英紙ガーディアン(電子版)は17日、米国政府が今年8月、核開発問題で対立するイランの首都テヘランに利益代表部を設けることを発表する、と報じた。ワシントン特派員電だが、情報の出所は明らかにしていない。
同紙によると、代表部設立に伴い、米外交官を常駐させる。これが事実なら、1979年の両国断交後、米外交官のイラン駐在は初めてとなる。
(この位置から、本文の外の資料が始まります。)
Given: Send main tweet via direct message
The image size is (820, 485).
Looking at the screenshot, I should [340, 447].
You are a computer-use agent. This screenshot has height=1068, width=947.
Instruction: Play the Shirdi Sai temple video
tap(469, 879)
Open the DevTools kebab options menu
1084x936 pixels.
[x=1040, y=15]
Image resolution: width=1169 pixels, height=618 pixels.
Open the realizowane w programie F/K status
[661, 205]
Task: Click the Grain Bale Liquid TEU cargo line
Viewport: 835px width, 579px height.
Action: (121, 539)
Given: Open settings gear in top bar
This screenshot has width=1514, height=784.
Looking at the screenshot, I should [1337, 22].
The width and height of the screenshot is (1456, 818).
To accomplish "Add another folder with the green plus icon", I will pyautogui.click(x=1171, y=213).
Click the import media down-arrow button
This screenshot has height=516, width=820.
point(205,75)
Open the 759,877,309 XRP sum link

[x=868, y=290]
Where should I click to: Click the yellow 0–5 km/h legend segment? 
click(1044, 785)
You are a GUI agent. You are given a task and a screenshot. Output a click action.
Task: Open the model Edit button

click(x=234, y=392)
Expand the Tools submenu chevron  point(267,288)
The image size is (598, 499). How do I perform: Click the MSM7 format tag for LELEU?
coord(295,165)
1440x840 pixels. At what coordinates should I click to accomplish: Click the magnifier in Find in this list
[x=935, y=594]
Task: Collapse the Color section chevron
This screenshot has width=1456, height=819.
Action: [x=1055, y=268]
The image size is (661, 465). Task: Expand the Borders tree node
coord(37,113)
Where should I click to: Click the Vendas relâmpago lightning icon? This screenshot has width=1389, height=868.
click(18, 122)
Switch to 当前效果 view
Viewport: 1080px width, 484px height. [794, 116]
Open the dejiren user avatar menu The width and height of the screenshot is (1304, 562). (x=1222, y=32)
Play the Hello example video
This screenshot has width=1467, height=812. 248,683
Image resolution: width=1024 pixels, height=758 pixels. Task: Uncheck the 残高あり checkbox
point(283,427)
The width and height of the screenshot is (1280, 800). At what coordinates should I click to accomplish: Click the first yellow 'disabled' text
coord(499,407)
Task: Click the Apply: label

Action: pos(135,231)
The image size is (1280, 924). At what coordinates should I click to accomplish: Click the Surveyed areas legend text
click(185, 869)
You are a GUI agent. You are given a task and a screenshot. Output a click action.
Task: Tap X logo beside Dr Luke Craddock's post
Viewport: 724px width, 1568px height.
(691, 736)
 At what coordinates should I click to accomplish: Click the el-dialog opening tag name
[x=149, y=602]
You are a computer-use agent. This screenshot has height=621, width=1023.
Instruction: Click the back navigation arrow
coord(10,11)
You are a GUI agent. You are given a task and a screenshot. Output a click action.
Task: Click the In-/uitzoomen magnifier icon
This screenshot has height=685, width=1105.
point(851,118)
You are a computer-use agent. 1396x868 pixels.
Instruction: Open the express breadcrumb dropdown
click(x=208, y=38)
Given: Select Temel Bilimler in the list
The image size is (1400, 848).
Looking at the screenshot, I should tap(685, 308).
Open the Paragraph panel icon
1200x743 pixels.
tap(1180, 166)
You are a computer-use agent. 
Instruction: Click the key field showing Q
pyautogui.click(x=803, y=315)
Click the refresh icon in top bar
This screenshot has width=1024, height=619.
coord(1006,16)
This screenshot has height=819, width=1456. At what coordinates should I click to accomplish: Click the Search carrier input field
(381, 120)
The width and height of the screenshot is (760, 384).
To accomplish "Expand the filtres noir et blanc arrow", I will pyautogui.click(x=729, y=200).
両国は、イラン革命後、同国学生らがテヘランの米大使館になだれ込んで占拠、外交官らを1年余にわたって人質にした事件後、国交を絶っていた。
ガーディアンは、米国の利益代表部設置について核問題などでウラン濃縮活動を停止しない限り、イランとの公的接触を拒んできたブッシュ米政権の立場の大きな転換になるとも指摘した。両国関係では、ジュネーブで19日に開かれるイランとEU間の核協議に初めてウィリアム・バーンズ国務次官を派遣する案も浮上している。
ライス米国務長官は先に、テヘランの外国大使館の中に米利益代表部を設ける案の検討を進めることを承認していた。ただ、国務省高官は、案は初期段階にあり具体的な事は何も決まっていないとしていた。
イランのモッタキ外相はライス長官の方針を受け、両国間の接触は相互理解の向上につながると好感していた。
米国は現在、テヘランのスイス大使館の外交官に利益代表業務を依頼している。イランは、ワシントンのパキスタン大使館にイラン外交官を配置している。